Each mixed solution is put into a 3 L small fermenter and left for 13 hours at a stirring speed of 400 rpm, aeration speed of 0.5 vvm and a temperature of 30 ° C. The reaction solution was centrifuged (12,000 rpm, 10 minutes), and the sulfur content of the supernatant was measured by a pyrofluorescence method (Antech sulfur meter model 7000). Table 2 shows the results. From this table, to maximize the product production rate, increase the oil / water mixture ratio from 3/1.
It turns out that it is necessary to be in the range of 8/1.

[0024]

[Table 1]

[0025]

[Table 2]

Example 2 The cells obtained by the cultivation of Example 1 were diluted to a concentration of 3 g / L to 60 g / L with a concentration of 1/15 of pH7.
Suspended in M phosphate buffer, the light oil (sulfur concentration 0.047%) used in Example 1 and the above suspension were passed through a continuous reaction tank so as to have a ratio of 1/2 to 10/1. After performing the reaction for 7 hours, the sulfur concentration of the reaction solution is analyzed in the same manner as in Example 1. Table 3 shows the results. It can be seen that the reaction rate per unit volume reaches the maximum level when the mixing ratio of oil and water is 3/1 to 8/1.

[0027]

[Table 3]

[Example 3] The oil-water reaction solution after the desulfurization reaction in Example 1 is separated into an oil and a cell suspension by centrifugation for 30 seconds. The oil phase turbidity is shown in Table 4 as the optical density OD measured in a 1 cm thick cell at a wavelength of 660 nm. From this table, it can be seen that the oil-water mixture ratio needs to be 3/1 or more to minimize the oil phase turbidity.

[0029]

[Table 4]

[0030]

According to the method of the present invention, the reaction rate of the desulfurization reaction can be increased. In addition, when the product is recovered from the desulfurized solution after the reaction, the generation of an emulsion that hinders the separation of oil-water bacteria can be suppressed. Reduction can be achieved.

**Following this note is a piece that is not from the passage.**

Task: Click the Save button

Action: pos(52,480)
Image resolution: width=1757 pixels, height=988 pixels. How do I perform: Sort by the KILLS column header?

 ────────────────────────────────────────────────── ─── Continuation of front page (72) Inventor Kazuo Sugaya 3-51-1, Nomidai, Kanazawa-ku, Yokohama-shi, Kanagawa F-term town C-106 F term (reference) 4B064 AB01 CC03 CD04 CD11 CD16

Claims (2)

[Claims] 1. A method for desulfurizing petroleum or petroleum products by reacting petroleum or petroleum products with microorganisms having the ability to decompose organic sulfur compounds suspended in an aqueous system, wherein the ratio of petroleum to water is 3/1 to 8 A desulfurization method for petroleum or petroleum products, characterized in the range of / 1. 2. The method for desulfurizing petroleum or petroleum products according to claim 1, wherein the petroleum product is gas oil or desulfurized gas oil.